One of Family Guy’s defining attributes is the way it burns through stock sitcom plots—often several over the course of a single episode. This tendency is simultaneously one of the show’s strengths and one of its weaknesses: In the earlier seasons, it was possible for the Griffins to breeze through sitcom chestnuts as a vehicle for parody and for joke delivery, using the television episodes everyone had seen a hundred times as shorthand for all the jokes the writers wanted to cram into their 22 minutes. But as the show has dragged on, and particularly in episodes like “Boopa-dee Boppa-dee,” stuffing it with plots like this for no reason just turns into overkill.

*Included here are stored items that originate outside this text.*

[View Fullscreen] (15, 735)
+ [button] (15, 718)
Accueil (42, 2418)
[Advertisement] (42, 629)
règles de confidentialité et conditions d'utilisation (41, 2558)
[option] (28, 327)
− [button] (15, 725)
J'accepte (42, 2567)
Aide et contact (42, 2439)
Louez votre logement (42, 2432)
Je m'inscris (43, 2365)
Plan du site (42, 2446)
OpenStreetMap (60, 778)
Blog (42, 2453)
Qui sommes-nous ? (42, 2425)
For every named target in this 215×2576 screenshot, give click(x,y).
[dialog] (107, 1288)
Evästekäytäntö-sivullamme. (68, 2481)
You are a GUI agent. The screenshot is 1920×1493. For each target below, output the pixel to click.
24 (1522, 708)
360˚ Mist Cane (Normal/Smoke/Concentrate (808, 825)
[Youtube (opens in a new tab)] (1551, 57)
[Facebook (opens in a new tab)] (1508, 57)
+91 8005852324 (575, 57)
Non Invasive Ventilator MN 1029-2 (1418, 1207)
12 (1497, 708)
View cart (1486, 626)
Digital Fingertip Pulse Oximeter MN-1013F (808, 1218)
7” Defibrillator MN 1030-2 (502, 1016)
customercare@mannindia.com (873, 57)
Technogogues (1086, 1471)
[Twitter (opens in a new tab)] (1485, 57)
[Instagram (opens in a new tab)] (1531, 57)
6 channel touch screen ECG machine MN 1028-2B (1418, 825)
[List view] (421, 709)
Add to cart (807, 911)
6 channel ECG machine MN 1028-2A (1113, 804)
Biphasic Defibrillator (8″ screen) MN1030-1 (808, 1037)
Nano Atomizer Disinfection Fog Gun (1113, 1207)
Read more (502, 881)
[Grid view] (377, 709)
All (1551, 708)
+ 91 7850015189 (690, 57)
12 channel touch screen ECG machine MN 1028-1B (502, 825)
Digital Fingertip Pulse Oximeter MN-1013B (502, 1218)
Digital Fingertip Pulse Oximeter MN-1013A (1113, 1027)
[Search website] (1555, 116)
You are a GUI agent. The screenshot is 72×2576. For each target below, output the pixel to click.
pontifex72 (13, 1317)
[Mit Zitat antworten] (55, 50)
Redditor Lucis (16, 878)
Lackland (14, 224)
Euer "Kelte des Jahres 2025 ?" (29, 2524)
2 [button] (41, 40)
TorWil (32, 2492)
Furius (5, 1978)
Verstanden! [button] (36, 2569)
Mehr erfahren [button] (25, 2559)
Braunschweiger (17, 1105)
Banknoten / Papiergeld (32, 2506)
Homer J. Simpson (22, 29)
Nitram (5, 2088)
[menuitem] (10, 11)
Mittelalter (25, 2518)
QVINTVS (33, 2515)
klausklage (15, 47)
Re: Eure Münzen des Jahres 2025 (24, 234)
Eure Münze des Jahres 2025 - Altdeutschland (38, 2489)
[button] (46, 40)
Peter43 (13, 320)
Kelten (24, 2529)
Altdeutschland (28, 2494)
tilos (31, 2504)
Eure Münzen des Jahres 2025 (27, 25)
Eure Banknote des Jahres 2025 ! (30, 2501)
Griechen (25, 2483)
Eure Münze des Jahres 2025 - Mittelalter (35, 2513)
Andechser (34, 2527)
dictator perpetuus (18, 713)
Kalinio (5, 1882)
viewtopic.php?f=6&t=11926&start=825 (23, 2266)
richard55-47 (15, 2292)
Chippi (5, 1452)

Think about all of the mini-arcs that happen over the course of the episode. The episode begins with fights between airlines leading to ridiculously cheap airfares, so Lois decides she wants to take a trip to give the kids “culture.” To that end, she goes behind Peter’s back to buy plane tickets to Italy. Then, she has to first hide the tickets from Peter and then trick him into going to Italy (with a “lie” about the biggest water park in Rhode Island, Seven Flags Atlantis). So the first few minutes of the episode run through a “someone has to keep a secret plot.” But once the Griffins are in Italy, the plot shifts to be about the lack of passion in Lois and Peter’s marriage, another typical sitcom story that could sustain an entire episode of another show. After some fighting, Lois and Peter rediscover their romance and live in Italy for a month until they finally decide to return to America. Then, they’re stymied by the consulate and have to engage in a wacky adventure to make it home.
Even resolutions the show uses to get from plot to plot are clichéd. When Peter tries to persuade Lois that Quahog has culture, there’s a montage of them going to a local science museum, trying to solve the problem with sheer enthusiasm in a way that’s only barely undercut by Peter declaring that the museum sucks. Then, Peter fixes his romantic problems with Lois by getting in touch with Italy, whatever that means (though it happens because he has a dream about a magical pasta-riding Dean Martin). Merely packing all of this stuff into an episode isn’t bad by itself—often it makes the show funnier. But they’re all just sort of played out seriously, which means that “Boopa-dee Bapap-dee” comes across as a string of not very good standard sitcom episodes instead of something more subversive or funny in the way Family Guy is normally funny. And that sort of episode makes Family Guy, which should be madcap and sometimes difficult to follow, feel sluggishly paced and boring.
Beyond the structural concerns with the episode, the setting and focus of “Boopa-dee Bappa-dee” presents its own set of issues. It’s not really that this version of Italy is offensive—Family Guy’s portrayal of Italy here is so ridiculous that it’s hard to really complain about it. There are jokes about everything from wife-beating and the Mafia to murder and the weird sexual habits of the Mario brothers—all of which are so over the top, especially when combined with Peter’s ridiculous fake Italian accent, that it’s difficult to get really angry about them. This is Family Guy at its more appropriate levels of offense: Too broad to take seriously. No, the real problem is that the jokes are offensive in a bland, extremely superficial sense, meaning they don’t have enough teeth to be taken seriously, remaining almost entirely surface level “Hey, here’s an Italian stereotype!” bits. That means, offensive or no, the jokes are just not funny.
Instead, the best of parts of tonight’s Family Guy draw on another part of the show’s tradition—randomness. My favorite joke in the episode, in which Peter learns he’s died in America when he calls to take advantage of the time change, is pretty much out of nowhere, the way the best Family Guy jokes often are. As welcome as a jab at M. Night Shyamalan is (and a “What a twist!” joke is always welcome), it also reeks of the sort of thing the writers just thought would be kind of funny and found a way to cram into the episode—the types of jokes that are often best (since someone liked it enough to shove it into the script). At first glance, the show’s more chaotic element appears to be in contrast with the tightly scripted/clichéd nature of the sitcom chestnuts it deploys en masse. But the best episodes of Family Guy manage to combine the two seamlessly. “Boopa-dee Bappa-dee” doesn’t do that, so it never rises about forgettable.
- Unofficial cutaway counter: 7. Low for this season.
- “I don’t know why we even go places, we just always end up reading pornography.” Tell me about it, Stewie.
- It’s not “The” Family Guy, guys. Good to know that was still in question after 12 seasons.